L’élaboration de produits labellisés, le développement de circuits agro-touristiques ou encore, la création d’une structure à vocation muséale sur la vie et l’agriculture en Martinique au XVIIIème siècle assureront la valorisation économique et culturelle de la filière. De plus, positionnée comme une production de niche à haute valeur ajoutée, cette culture patrimoniale offrira à la Martinique, un rayonnement mondial. Plusieurs sociétés étrangères (Japon, USA…) ont déjà confirmé leur vif intérêt pour une commercialisation internationale du café d’excellence de Martinique, à l’instar de la Ueshima Coffee Company (UCC), le plus important producteur de café du Japon, qui organise avec les présidents MARIE JEANNE et BOUTRIN, le lancement de notre café d’excellence à l’occasion des Jeux Olympiques de Tokyo en 2020.

« Ce projet de café d’excellence s’inscrit pleinement dans notre vision du développement de la Martinique, par la conciliation des objectifs de protection des enjeux patrimoniaux avec les besoins d’attractivité des territoires, qu’ils soient culturels, sociaux et économiques. » Louis BOUTRIN, président du Parc Naturel de Martinique

L’Union des Groupements de Producteurs de Bananes de Guadeloupe et Martinique (UGPBAN) rassemble l’ensemble des producteurs de bananes de Guadeloupe & Martinique.

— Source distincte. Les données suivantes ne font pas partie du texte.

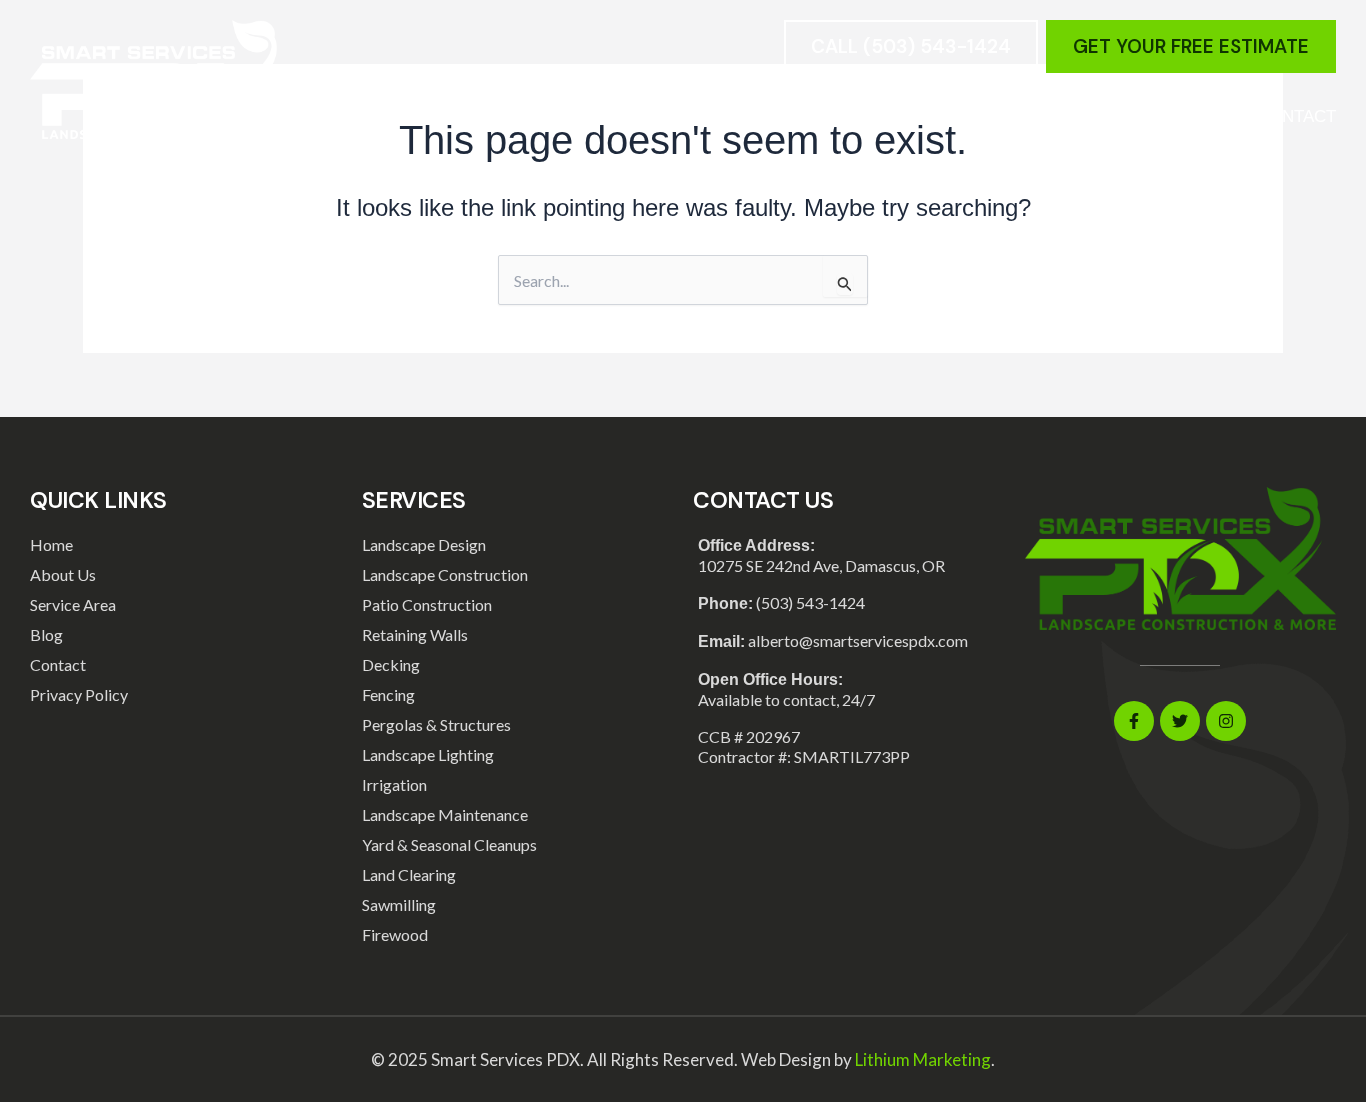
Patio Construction (427, 604)
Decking (391, 664)
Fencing (388, 694)
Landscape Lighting (428, 754)
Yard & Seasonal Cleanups (449, 844)
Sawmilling (399, 904)
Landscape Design (424, 544)
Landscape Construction (445, 574)
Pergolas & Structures (436, 724)
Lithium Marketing (923, 1059)
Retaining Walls (415, 634)
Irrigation (394, 784)
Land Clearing (409, 874)
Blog (1089, 116)
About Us (1184, 116)
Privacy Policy (79, 694)
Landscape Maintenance (445, 814)
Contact (1296, 116)
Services (815, 116)
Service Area (975, 116)
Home (718, 116)
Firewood (395, 934)
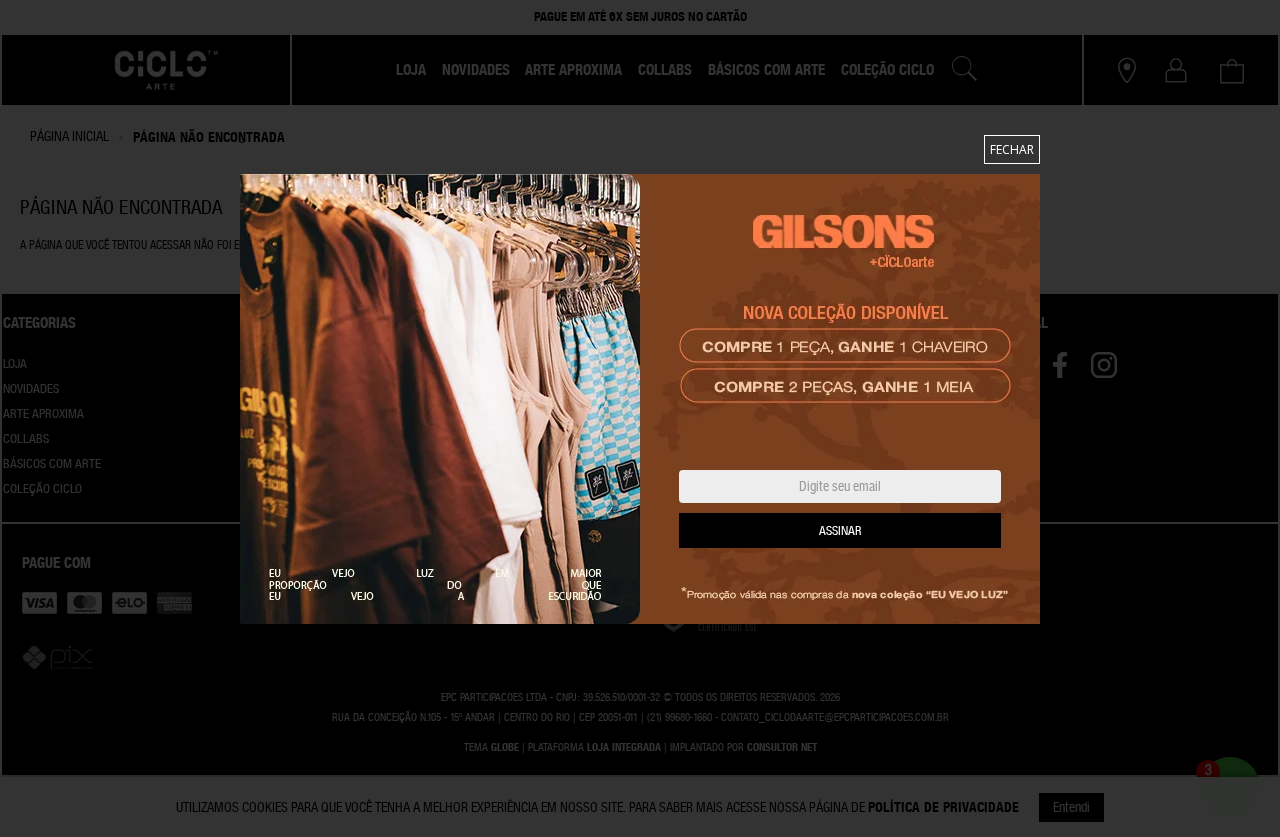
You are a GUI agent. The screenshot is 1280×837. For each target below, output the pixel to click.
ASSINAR (840, 531)
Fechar (1012, 149)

Ils produisent 270 000 tonnes de bananes dont 70% sont commercialisées en France et 30% à l’export.

Kilouma propose une gamme baptisée TI BOUBOUN’ de plats cuisinés pour les enfants en bas âge (0 à  36 mois) à base de produits tropicaux locaux. Des recettes maison conçues “sans concentré, sans conservateur, sans sel ni sucre ajouté, sans colorant, sans OGM et sans arôme ajoutés.”

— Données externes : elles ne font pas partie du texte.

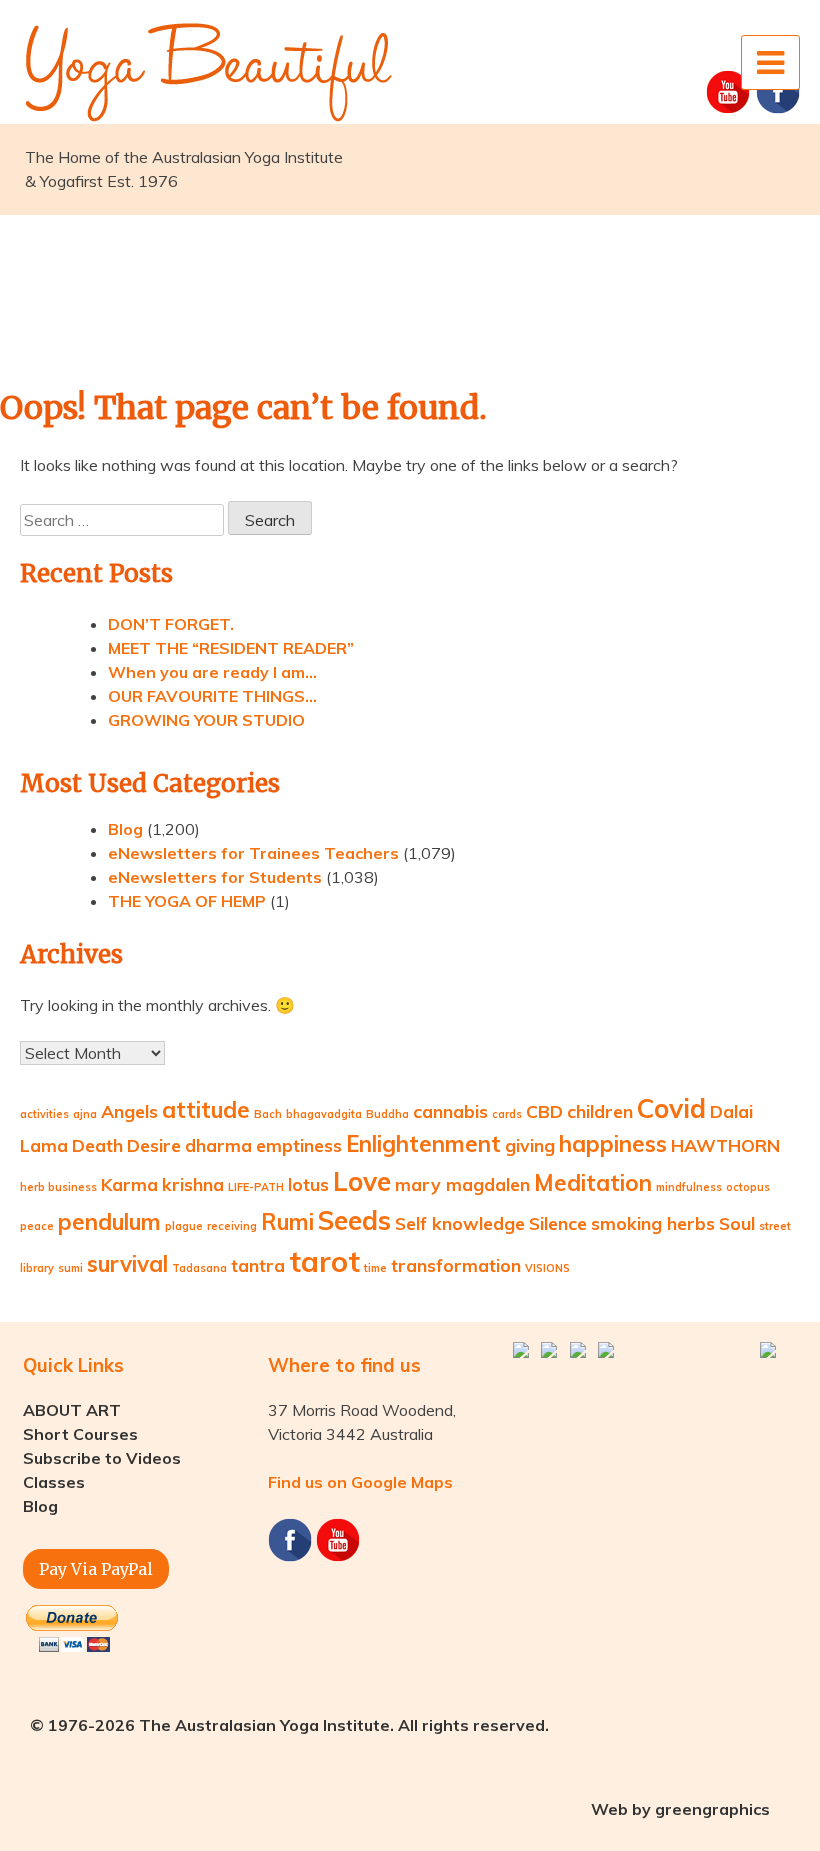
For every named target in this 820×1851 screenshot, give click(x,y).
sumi (70, 1268)
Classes (54, 1482)
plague (184, 1226)
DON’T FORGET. (171, 624)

« Dès les premières heures d’ouverture du salon, la foule des grands jours était au rendez-vous. Notre objectif était de montrer à ce public venu en nombre qu’il était possible de mieux produire en Martinique. Des choses existent déjà avec des agriculteurs plus soucieux de la protection de l’environnement, qui proposent des produits de bonne qualité, qui leur permettent de vivre de leur métier et qui satisfont les attentes des consommateurs. Nous sommes à l’heure de redéfinir le modèle de production ancien qui destinait la production locale à l’exportation, pour aller vers un modèle centré sur les besoins de la population, sur une alimentation locale de qualité et plus respectueuse. Un nouveau modèle d’agriculture se dessine, les Martiniquais y sont sensibles. » Lucien Adenet, vice-président de la commission Agriculture, membre du Comité de pilotage de l’organisation du salon de l’agriculture. 

 

Les Prix Matinik’Agri 2018

Prix des stands 

1er prix : A3P2FM (Association des Pépiniéristes et Producteurs de Plantes, de Fruits et de Fleurs de la Martinique)

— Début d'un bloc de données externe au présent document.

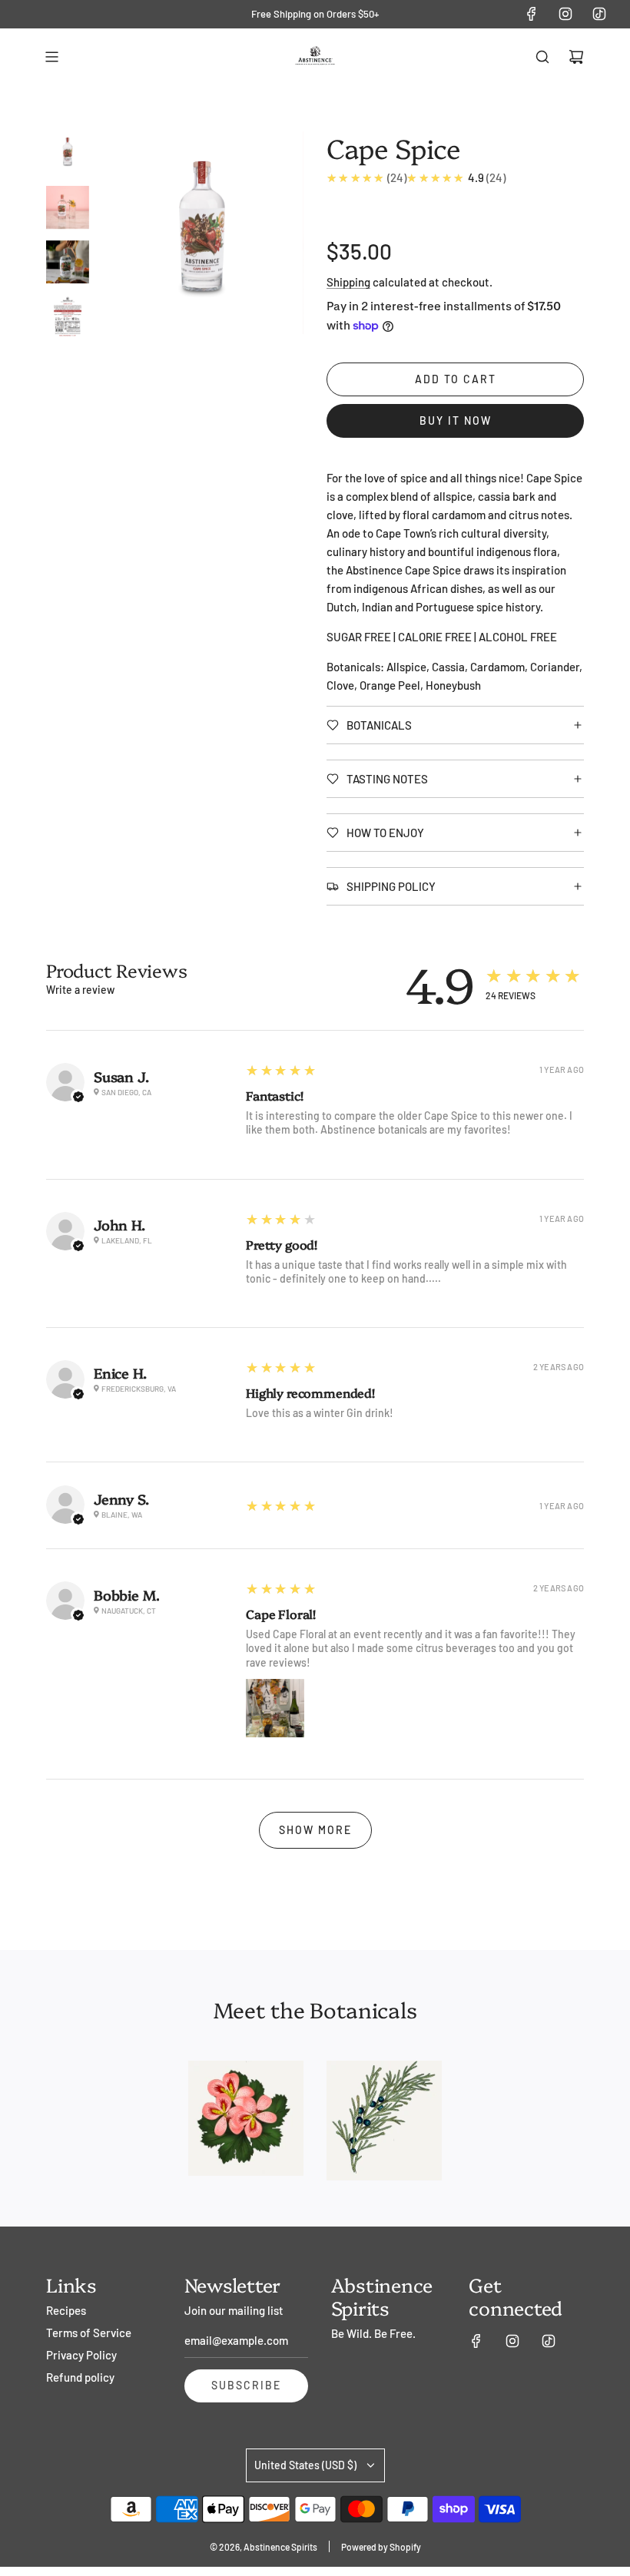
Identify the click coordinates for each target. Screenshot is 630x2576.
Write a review (80, 989)
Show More (315, 1829)
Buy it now (455, 420)
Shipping (348, 282)
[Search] (542, 57)
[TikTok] (599, 14)
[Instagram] (565, 14)
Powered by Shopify (381, 2546)
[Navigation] (51, 57)
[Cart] (576, 57)
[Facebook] (532, 14)
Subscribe (246, 2385)
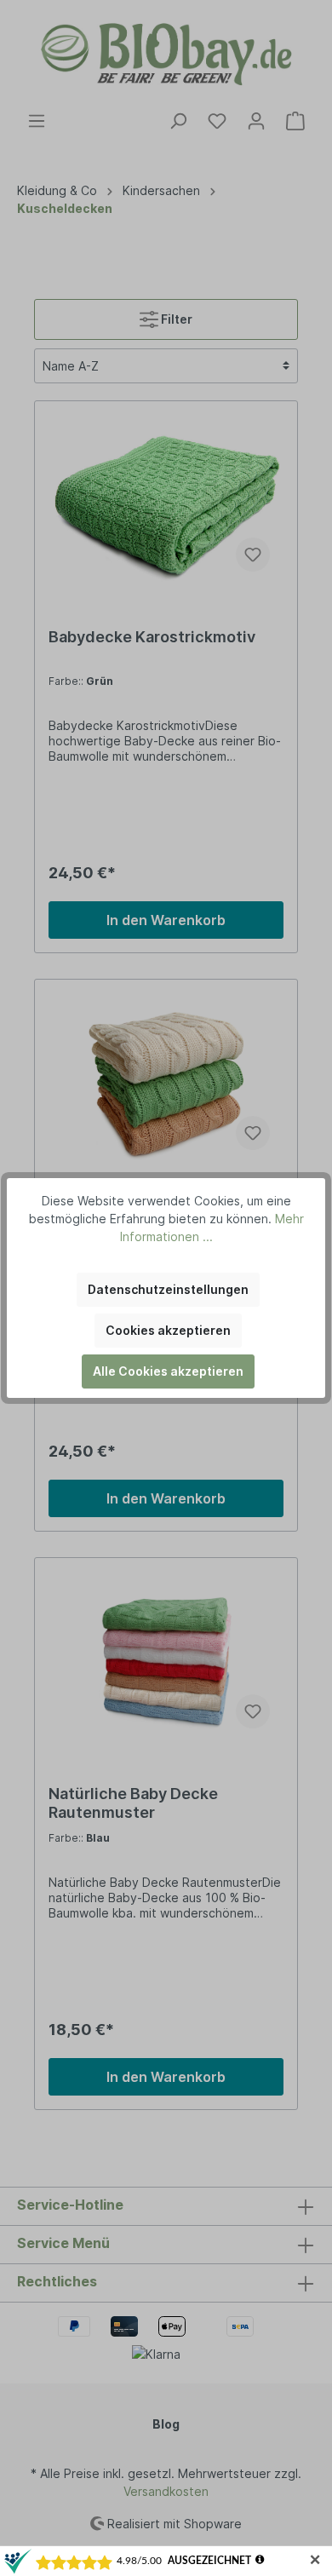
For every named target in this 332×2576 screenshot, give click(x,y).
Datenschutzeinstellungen (168, 1289)
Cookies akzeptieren (168, 1330)
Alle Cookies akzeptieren (168, 1371)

2eme prix : BOIS ET ASTUCES (Activités annexes de fabrication de petit mobilier en bois)

3eme prix: ADDEER (Cultures en Aquaponie)

Mentions spéciales

Pôle productions végétales : CHAMPFLEURY pépinière (plantes florales et ornementales) 

Pôle productions animales : COOPMAR –SOTRADEV (Production et transformation de Viande porcine)

Pôle Services : le PARM (pôle agro ressources et de recherche de Martinique)

Pôle développement durable, risques majeurs : METASYSTEMES 

Pôle agrofourniture : PHYSIABIO (engrais biologiques) et L’ANIMALERIE (aliment du bétail)

Pôle agro transformation : ADAMAH (Produits alimentaires transformés)

Pôle activités annexes : LA SANTE AU NATUREL (Produits de santé à base de plantes ) 

Pôle restauration : la CASE A MANIOC (fabrication de farines et cassaves de manioc).

Mention spéciale pour le pôle animalier pour le grand nombre de visiteurs.